Your answer should be only the lines below from the one with "Task: Open the Page column filter arrow" to the one with "Task: Click the $2.15B grand total badge", repeated exactly, ends included.

[Pixel coordinate grounding data]

Segment Open

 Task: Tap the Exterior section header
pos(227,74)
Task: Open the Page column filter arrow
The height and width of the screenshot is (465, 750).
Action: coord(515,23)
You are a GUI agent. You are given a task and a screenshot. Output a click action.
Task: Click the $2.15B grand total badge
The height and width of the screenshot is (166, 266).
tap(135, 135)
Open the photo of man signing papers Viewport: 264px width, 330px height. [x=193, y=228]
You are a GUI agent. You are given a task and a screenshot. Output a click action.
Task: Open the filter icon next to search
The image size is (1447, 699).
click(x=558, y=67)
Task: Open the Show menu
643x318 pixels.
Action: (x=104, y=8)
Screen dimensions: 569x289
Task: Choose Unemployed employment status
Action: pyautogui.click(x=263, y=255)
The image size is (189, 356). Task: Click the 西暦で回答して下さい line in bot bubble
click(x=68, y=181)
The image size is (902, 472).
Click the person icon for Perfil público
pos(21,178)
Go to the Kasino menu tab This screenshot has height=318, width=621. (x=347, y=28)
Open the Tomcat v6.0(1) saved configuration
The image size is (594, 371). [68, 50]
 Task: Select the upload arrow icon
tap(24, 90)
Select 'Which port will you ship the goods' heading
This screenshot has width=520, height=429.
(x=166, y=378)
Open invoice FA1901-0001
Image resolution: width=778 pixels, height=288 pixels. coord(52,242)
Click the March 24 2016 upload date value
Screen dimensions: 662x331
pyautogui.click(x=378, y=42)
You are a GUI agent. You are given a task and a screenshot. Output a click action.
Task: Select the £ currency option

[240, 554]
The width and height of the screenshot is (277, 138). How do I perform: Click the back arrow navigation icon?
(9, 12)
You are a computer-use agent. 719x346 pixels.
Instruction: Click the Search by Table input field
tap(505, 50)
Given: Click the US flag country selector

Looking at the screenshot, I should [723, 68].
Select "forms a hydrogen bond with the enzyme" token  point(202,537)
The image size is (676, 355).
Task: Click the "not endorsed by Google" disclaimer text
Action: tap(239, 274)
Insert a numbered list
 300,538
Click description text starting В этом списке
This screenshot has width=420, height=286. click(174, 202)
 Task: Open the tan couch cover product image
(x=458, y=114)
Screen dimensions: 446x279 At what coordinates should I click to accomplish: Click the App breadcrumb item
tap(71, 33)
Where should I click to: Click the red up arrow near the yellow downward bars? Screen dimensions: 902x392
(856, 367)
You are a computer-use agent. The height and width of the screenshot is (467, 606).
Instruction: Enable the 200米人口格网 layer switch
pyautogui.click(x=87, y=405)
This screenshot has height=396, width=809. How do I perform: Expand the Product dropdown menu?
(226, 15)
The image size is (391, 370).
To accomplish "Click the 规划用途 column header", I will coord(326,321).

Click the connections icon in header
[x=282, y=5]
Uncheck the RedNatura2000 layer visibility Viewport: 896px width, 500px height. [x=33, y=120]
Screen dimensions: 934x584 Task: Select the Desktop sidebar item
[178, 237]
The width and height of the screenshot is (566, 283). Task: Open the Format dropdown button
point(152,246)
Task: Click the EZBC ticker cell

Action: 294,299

Segment Closed

*Response to this task*.
Task: Open the Page column filter arrow
The height and width of the screenshot is (465, 750).
Action: coord(515,23)
You are a GUI agent. You are given a task and a screenshot. Output a click action.
Task: Click the $2.15B grand total badge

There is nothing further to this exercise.